Une tribune où faire connaître ses résultats de recherche
Dans le cours de leur formation universitaire, l’une et l’autre s’étaient rendu compte qu’il existe peu d’espaces pour publier des résultats de recherche en français en anthropologie au Canada, peu de colloques également. «C’est pour cela que nous avons décidé d’offrir une plateforme, indique Vicky Langlois, de mettre en lumière celles et ceux qui travaillent dans cette discipline en français au Québec et au Canada.»
D’ailleurs, un prochain épisode portera sur ces étudiants francophones du Canada qui doivent se déplacer au Québec pour leurs études universitaires en français et en anthropologie.

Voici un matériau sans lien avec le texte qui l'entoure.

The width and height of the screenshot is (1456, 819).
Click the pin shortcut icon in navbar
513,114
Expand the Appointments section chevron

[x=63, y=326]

Laurence Alain ajoute qu’il existe très peu de balados en langue française sur l’anthropologie et qu’il en existait au moins un dans les Amériques avant Anthr’potes.
Un nouvel épisode chaque mois
Le premier épisode a été diffusé sur les plateformes Spotify, Amazon Music, Apple Podcast, Deezer, ainsi que sur le site Web et la chaîne YouTube du balado. Le deuxième épisode sera mis en ligne le 1er novembre. Il en sera ainsi le 1er de chaque mois pour une durée d’un an.
Dans le premier épisode, Laurence Alain et Vicky Langlois présentent leurs travaux de recherche de maîtrise respectifs, lesquels ont porté sur l’anthropologie des pratiques langagières, plus précisément sur des langues européennes en situation de minorisation. L’une a étudié sur place le basque et le catalan, l’autre le gaélique irlandais.
«Un terrain de recherche se passe rarement comme prévu, souligne Vicky Langlois. C’est ça qui caractérise les terrains anthropologiques. Nous voulons mettre en lumière à quel point un anthropologue est un bricoleur, un débrouillard. Jamais on ne réussit à tout prévoir ce qui va arriver.»
Son premier terrain, comme elle le relate dans le balado, elle l’a effectué à Belfast, en Irlande du Nord. «Après être descendue de l’avion, je prends un taxi, raconte-t-elle. On passe devant un poste de police barricadé, avec du gros barbelé, l’air d’un bunker avec de petites fenêtres. Le chauffeur de taxi commence à m’expliquer que l’endroit a été full bombardé avec des cocktails molotov durant les troubles, dans le passé, entre les communautés catholique et protestante. Il m’explique tout le processus qu’il a vécu, lui, lorsqu’il était enfant dans ce quartier. J’ai réalisé, que pour les résidents, le conflit était comme le nez au milieu du visage. On ne peut pas passer à côté. Ce n’était pas du tout un tabou. Les gens me partageaient des histoires, terribles de mon point de vue. Il y a tellement de signes visibles dans la ville. C’est tellement normalisé, cela fait tellement partie de leur quotidien. Cette conversation avec le chauffeur de taxi était un imprévu qui, au final, ne m’a pas nui, au contraire.»
Pour l’une et l’autre, le projet Anthr’potes s’avère très stimulant. «On voulait partager notre passion, vulgariser notre discipline, indique Laurence Alain. Je trippe sur ce projet.»